What is expected |
Copy the entries from the line with "1024x576 pixels." through the end of the entries, replacing "age rating badge" with "age rating label" and changing nothing else. Leave the pictures out.

____

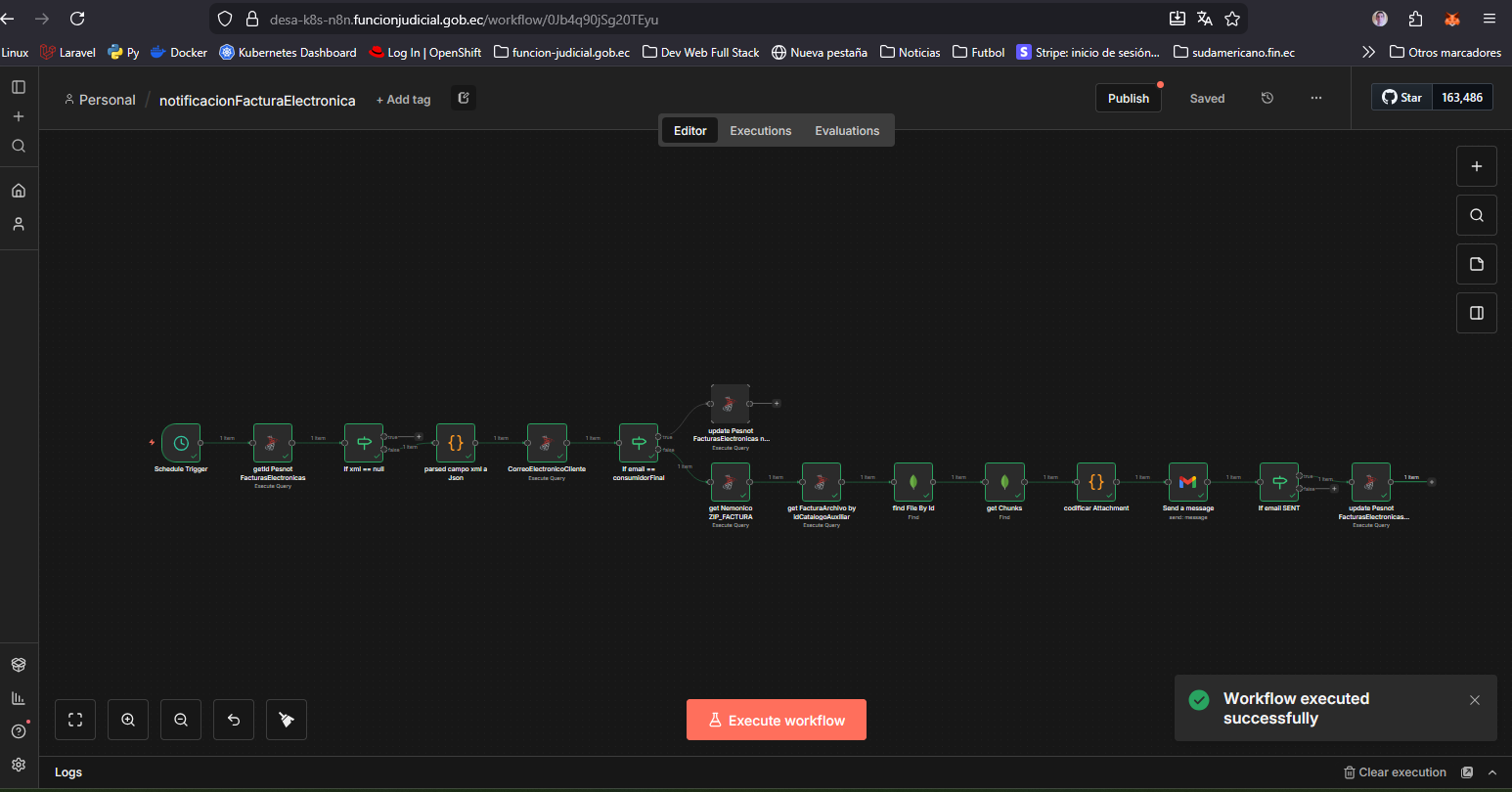The image size is (1512, 792).
Task: Open workflow history clock icon
Action: coord(1267,98)
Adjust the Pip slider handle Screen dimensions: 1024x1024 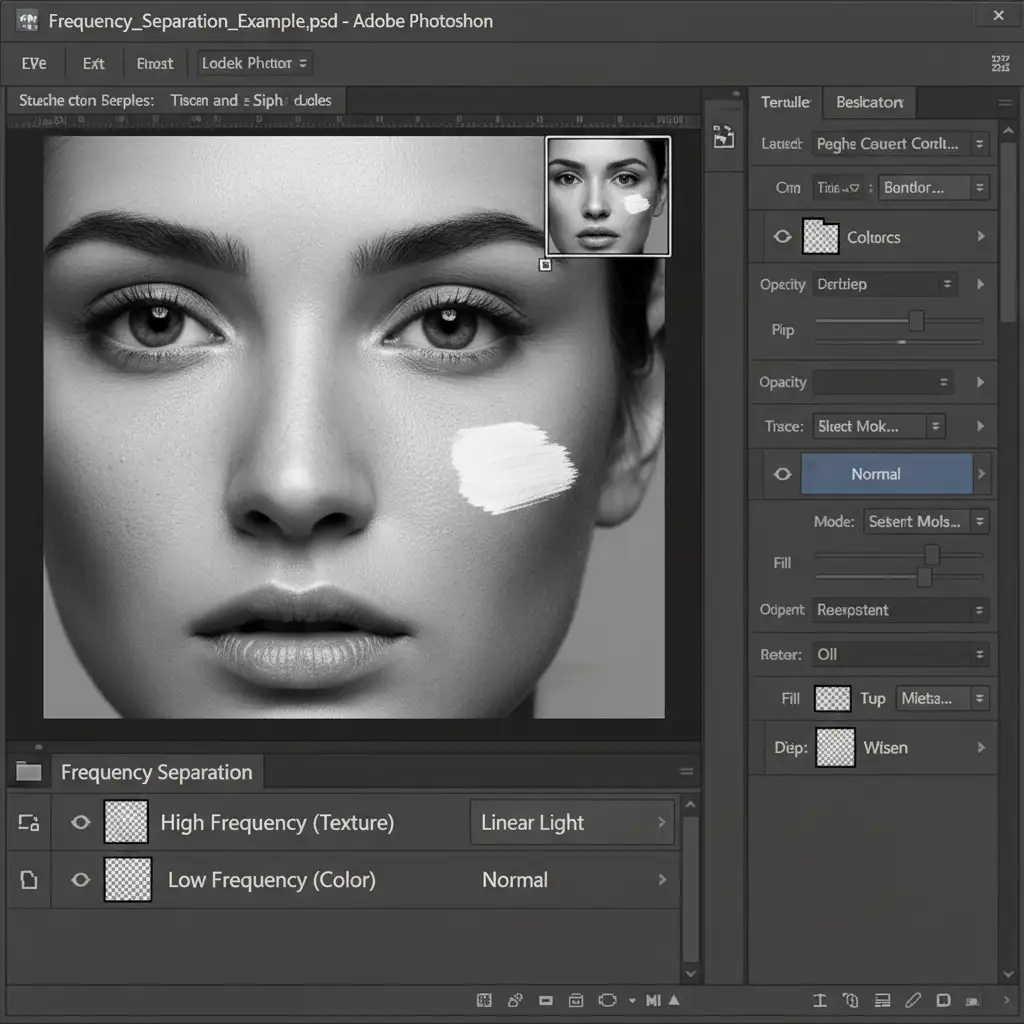(916, 321)
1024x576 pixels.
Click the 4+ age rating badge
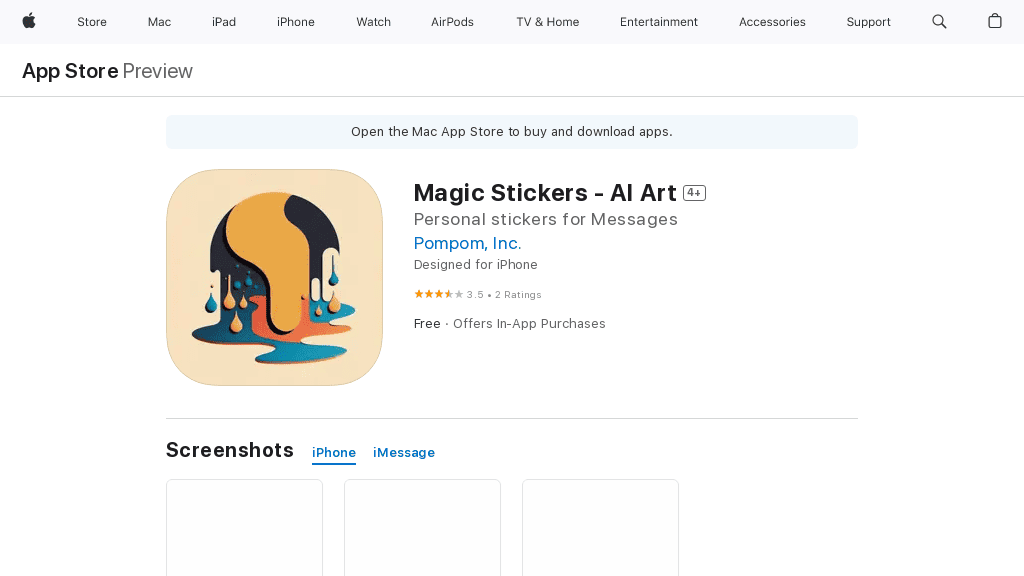pos(694,192)
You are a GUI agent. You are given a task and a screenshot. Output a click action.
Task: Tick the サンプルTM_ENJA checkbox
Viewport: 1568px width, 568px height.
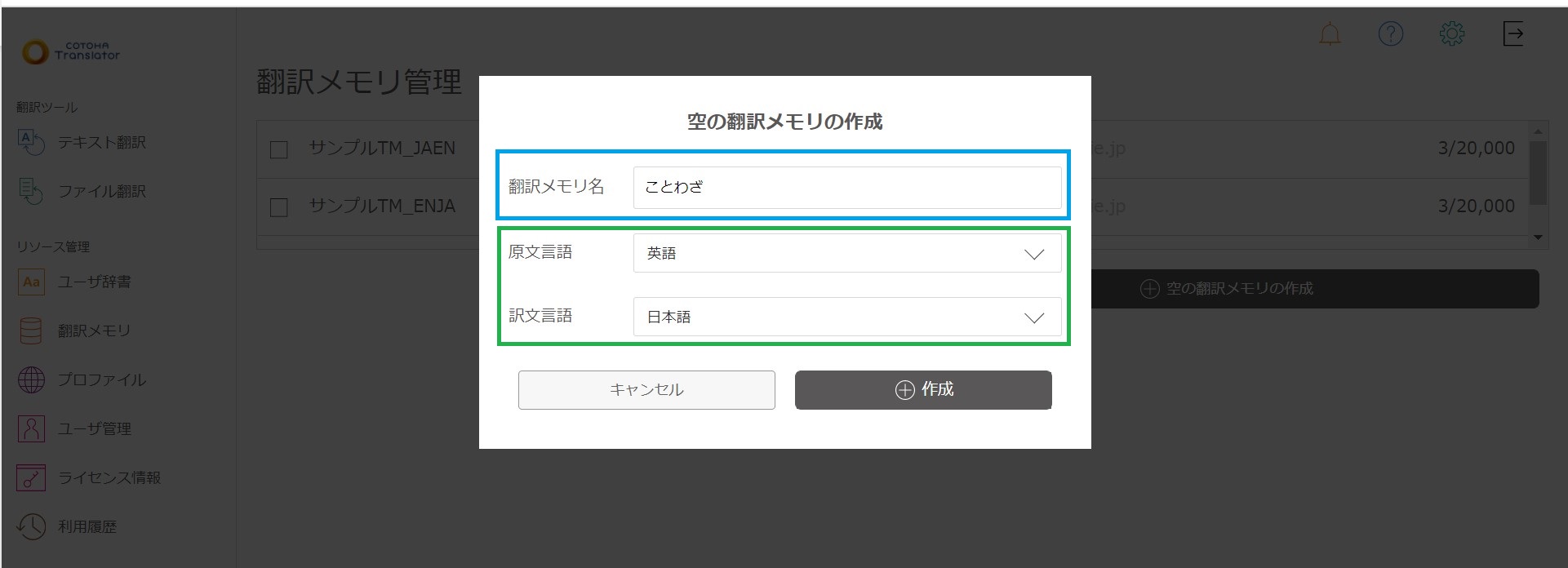coord(279,207)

____

Task result |
1024x576 pixels.
Click the 4+ age rating label
pos(694,192)
You are a GUI agent. You are given a task and a screenshot. Output a click action.
Task: Tick the サンプルTM_ENJA checkbox
Viewport: 1568px width, 568px height.
coord(279,207)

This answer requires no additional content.